ハチマル系ラテン車を実際に買うのはなかなかに難しい
  ここまでにご紹介した初代フィアット・パンダとシトロエンBX以外のハチマル系ラテン車の中古車は、それぞれいずれも「3台」とかしか流通していないのが直近の状況。それゆえ実際に購入するのはなかなか難しいかもしれないが、いちおう3台がしぶとく流通している「プジョー205」にはぜひ注目したいところだ。

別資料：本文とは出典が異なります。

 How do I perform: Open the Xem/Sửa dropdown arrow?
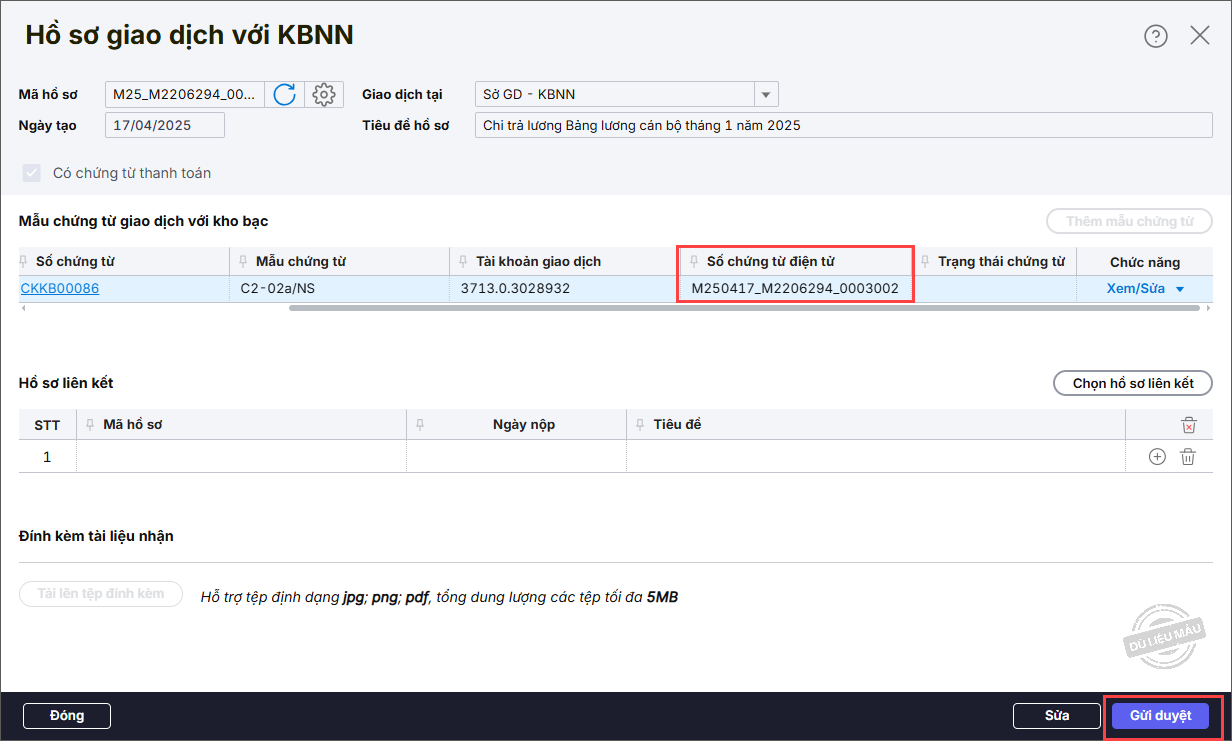[1180, 289]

  ご承知のとおりプジョー205は、本国では1983年に登場したコンパクトハッチバック。日本へはバブル初期の1986年に初上陸し、そのしゃれた雰囲気とGTIのホットな走りでいきなりスマッシュヒットを記録。それまで日本の一般的な自動車ユーザーの間ではほぼ無名だった「プジョー」の名を一躍有名にした。
  日本におけるメイン販売グレードだった「GTI」は、1986年の導入当初は最高出力105馬力の1.6リッター直4SOHCエンジンを搭載していたが、後期型では同120馬力の1.9リッターに。
  筆者が若かりしころ(といってもすでに1990年代)に幾度も試乗したプジョー205GTIは後期1.9リッターバージョンであり、当時の中古車マーケットで流通していたのもほとんどが1.9リッター版であった。そのため、初期の1.6リッター版GTIは「素晴らしい!」という噂は聞いていたものの、まったく運転したことがなかった。
  だが数年前、ご縁があって初めて運転した「テンロク」のプジョー205GTIは──本当に素晴らしかった。すべての動きが軽快で、なおかつ鋭く、そして力強くもあるため、普通に運転しているだけで楽しくて仕方ない。「……軽い風邪程度なら、これに乗るだけで治るのでは?」などと思ってしまったぐらいだ。
  また1.9リッターエンジンながら最高出力を100馬力に抑えた後期型である「205 SI」にも、記憶によれば1992年に試乗した。SIもまたきわめて軽快であるため(車重は1.9リッターのGTIより60kgほど軽く、タイヤサイズも後期GTIの185/55R15に対してSIは165/70 R13)、わざわざGTIを買わずともコレで十分なんじゃないか? と本気で思ったものだ。
  とはいえ、いまやプジョー205の中古車はグレードを選べる状況ではなく、「後期GTIだろうがSIだろうが、はたまたカブリオレのCTIであろうが、あればラッキー」ぐらいの勢いである。もちろんテンロクの前期型はまったく流通していない。
  だが本稿執筆日現在、某県にて走行1.1万kmの205SI(ガレージ保管車)が売りに出ているようではある。「ASK(価格応談)」であるためいくらで買えるのかはわからないが、もしもなんとかなりそうな額であるならば、ぜひ入手してみたいものだ。当該物件は5速MTではなく4速ATだが、まあいいじゃないか。そういえば筆者が1992年に試乗したSIもATだったが、それでも「このクルマは本当に素晴らしい!」と心底感じたものだ。
  また、「アウトビアンキA112」も流通台数が激少ということで──ハチマル系ラテン車を「語る」のは甘酸っぱくてステキな行為だが、実際に「買う」のは、なかなか難しい部分もあるようだ。
  そのほかでは、プジョー205とおおむね同車格だった「ルノー5」もいちおう3台流通しているが、よく見ると1台は普通のサンクではなく「GTターボ」で、残る2台はミッドシップの「5ターボ」であるため、そう簡単に買って維持できる代物ではない。